Por ora, estamos focados em toda esta transformação interna que possa um dia possibilitar esses novos modelos de negócio.


GC – O Grupo Lusiaves tem apostado fortemente na digitalização do negócio e na automatização dos processos industriais, contudo, isso não tem levado a um desinvestimento nos recursos humanos. É um mito que a automatização das fábricas vai resultar num aumento do desemprego?
PG –
Existe um grande debate sobre esta questão. Na minha opinião, a automatização das fábricas não vai levar a um maior nível do desemprego. Se olharmos para as estatísticas, embora alguns empregos possam estar a ser “destruídos” pelas tecnologias, há muitos mais que estão a ser criados. E com a diferença de que os que estão a ser criados são empregos de valor acrescentado, mais qualificados, que exigem um maior grau de formação.
As pessoas vão ter que mudar e se adaptar à nova realidade. E acredito que, pelo menos no nosso grupo, estão já a fazer essa mudança. Não acredito que a Indústria 4.0 vá aumentar a taxa de desemprego, mas sim obrigar as pessoas a ganhar novas competências para dar resposta a novas necessidades.
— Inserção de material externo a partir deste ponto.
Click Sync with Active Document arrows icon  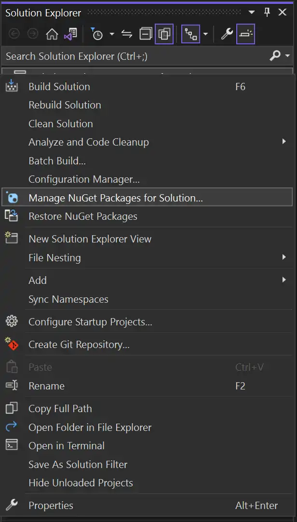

GC – É absolutamente necessário ao sector agroalimentar português apostar na sua digitalização? A sua competitividade depende disso?
PG –
Claramente que sim. Se nos queremos manter competitivos, temos de apostar neste sentido, porque é o que está a fazer a concorrência. O facto de termos a mão-de-obra um pouco mais barata que outros países não chega. Mais dia menos dia, esse custo vai aumentar, uma vez que os portugueses não querem ter um nível de vida pior que os espanhóis ou os franceses. A longo prazo, o custo da mão-de-obra há-de equilibrar e, quando isso acontecer, se não tivermos a capacidade de produzir de forma mais automatizada e a um preço mais competitivo, vamos ficar para trás.
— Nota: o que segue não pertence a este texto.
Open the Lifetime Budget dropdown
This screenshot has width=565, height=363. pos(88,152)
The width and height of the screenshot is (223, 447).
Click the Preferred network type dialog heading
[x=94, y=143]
GC – Portugal está adiantado ou atrasado na chamada 4.ª Revolução Industrial?
PG –
Podemos olhar para esta questão sob diferentes perspetivas. Do ponto de vista da indústria, algumas estão claramente à frente comparativamente a essas mesmas indústrias noutros países. Veja-se, por exemplo, o sector dos moldes, que está avançadíssimo.
Do ponto de vista tecnológico, Portugal é dos países da Europa melhor preparados ao nível de infraestruturas de telecomunicações. Isso é essencial para todo este movimento. A questão é as empresas tirarem partido disto em seu benefício. Muitas estão a fazê-lo.
Não obstante ainda ter um percurso longo a percorrer, Portugal não está atrasado na chamada 4.ª Revolução Industrial. Estamos a dar os passos certos e o Governo está a fazer o seu papel na promoção da mudança de mentalidades para que as empresas tomem as medidas necessárias neste sentido.

Esta entrevista foi publicada na edição 45 da Grande Consumo.